View of Chek Jawa from the Jejawi Tower
This is one of the more exciting parts of Singapore. Pulau Ubin is an island, located in the North-West part of Singapore, accessible by a S$3 (March 2019) boat ride from Changi Village. Like the Sungei Boloh Wetlands, the island is geographically close to Malaysia. It's so close that I noticed that my cellphone shifted to receiving signals from MyMaxis Malaysia instead of StarHub Singapore!
Cycling Trail at Pulau Ubin
Pulau Ubin is by no means devoid of artificial development, but I got the feeling that NParks went to great lengths to make it traversable while still preserving the natural beauty of the island. Speaking of traversal, the best way to get around Pulau Ubin is by mountain bike, which can be rented near the jetty for S$10-15 for the entire day. The Chek Jawa wetlands is similar to Sungei Boloh (though we didn't see half as many wild animals when we went).
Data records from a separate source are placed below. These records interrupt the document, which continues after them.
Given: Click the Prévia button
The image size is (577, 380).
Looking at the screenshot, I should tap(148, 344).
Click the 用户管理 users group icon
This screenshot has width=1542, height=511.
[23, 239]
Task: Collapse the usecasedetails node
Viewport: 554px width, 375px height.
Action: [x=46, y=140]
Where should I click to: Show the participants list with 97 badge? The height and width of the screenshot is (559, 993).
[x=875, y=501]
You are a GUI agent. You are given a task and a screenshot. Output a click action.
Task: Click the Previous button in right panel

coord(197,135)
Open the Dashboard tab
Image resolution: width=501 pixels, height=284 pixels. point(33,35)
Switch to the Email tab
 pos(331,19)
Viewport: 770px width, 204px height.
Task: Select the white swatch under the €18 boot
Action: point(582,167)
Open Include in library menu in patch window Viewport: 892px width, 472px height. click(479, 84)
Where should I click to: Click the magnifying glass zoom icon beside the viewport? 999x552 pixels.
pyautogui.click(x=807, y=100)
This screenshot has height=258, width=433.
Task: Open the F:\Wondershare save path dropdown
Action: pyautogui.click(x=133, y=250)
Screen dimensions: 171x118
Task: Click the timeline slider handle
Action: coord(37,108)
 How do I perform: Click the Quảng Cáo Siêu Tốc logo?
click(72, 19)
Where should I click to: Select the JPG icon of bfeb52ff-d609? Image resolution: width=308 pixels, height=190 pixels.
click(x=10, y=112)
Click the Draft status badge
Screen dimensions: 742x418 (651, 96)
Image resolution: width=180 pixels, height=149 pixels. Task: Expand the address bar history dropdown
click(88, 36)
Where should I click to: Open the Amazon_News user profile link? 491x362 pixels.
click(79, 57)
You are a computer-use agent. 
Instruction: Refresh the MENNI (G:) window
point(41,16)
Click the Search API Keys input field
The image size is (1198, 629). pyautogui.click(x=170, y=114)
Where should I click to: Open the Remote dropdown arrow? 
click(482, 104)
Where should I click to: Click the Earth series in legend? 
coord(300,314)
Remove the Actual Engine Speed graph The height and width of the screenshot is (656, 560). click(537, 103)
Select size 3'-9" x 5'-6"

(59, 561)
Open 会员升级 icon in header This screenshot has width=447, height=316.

The Ketam Mountain Bike Park in the west part of Pulau Ubin can be quite a challenge. The Blue Trails are moderately difficult with rough paths and small slopes, while the Black Diamond and Double Black Diamond trails are utterly brutal. Attempting the Black trails with the Reebok bike I rented was out of the question.
We spent nearly six hours cycling around Pulau Ubin. Carrying food and water is recommended, though there are plenty of vending machines dotted about the island. Sunscreen is also a must.
St. John Island
Singapore's Skyline from the ferry
This is another island adventure, located towards the southern part of Singapore. The ferry ride to the island is wonderful - it was fun to watch the Singapore coastline go by - from the sweeping skylines of the Marina Bay Financial Centre to the HDBs in Jurong. Unlike Pulau Ubin, carrying supplies for St. John Island is imperative. There is no drinking water on the island, nor is there any food to be found. At my insistence, we went to see the Tropical Marine Science Institute's research lab. Of interest is Lazarus Island which is a nice place to relax.
We spent half an hour skipping stones here!
The same ferry ticket also includes a stop at Kusu Island, which looked lovely, but I can't offer any suggestions on, for we had beat a hasty retreat to Singapore after completely running through whatever little supplies we had brought with us.
MacRitchie Reservoir/TreeTop Walk
TreeTop Walk Suspension Bridge
These two places together are ideal for a very enjoyable day trip. I suggest starting from Windsor Park to go to the TreeTop Walk and then MacRitchie Reservoir via the well-manicured Golf Link. TreeTop Walk does exactly what it says on the tin - it takes you between the tops of trees using a very unique suspension bridge originally constructed for ecologists to study the ecosystems of the tree canopies. The suspension bridge is one-way and is quite narrow. I went alone on a weekday and I loved having the entire bridge to myself.
MacRitchie's Art Pavillion
MacRitchie has good running trails, boardwalks, and some much needed eating options once you finish the trail. Of note was the Leaning Tree in the middle of the boardwalk. The boardwalk was specifically redesigned in a section to accommodate this tree and this really exemplifies the pains which Singapore takes to maintain its natural beauty!
There are many places which I also loved but didn't make it to this list. Honorable mentions go to:
- Gardens By the Bay
- S.E.A. Aquarium
- East Coast Park
- Chinese Garden/Japanese Garden
- Jewel (Changi Airport)
- Woodlands Waterfront Park
I can't recommended Singapore enough for a short-term visit or an internship. It's a beautiful city with plenty to do, cheap and delicious food, and efficient public transport. What's not to love?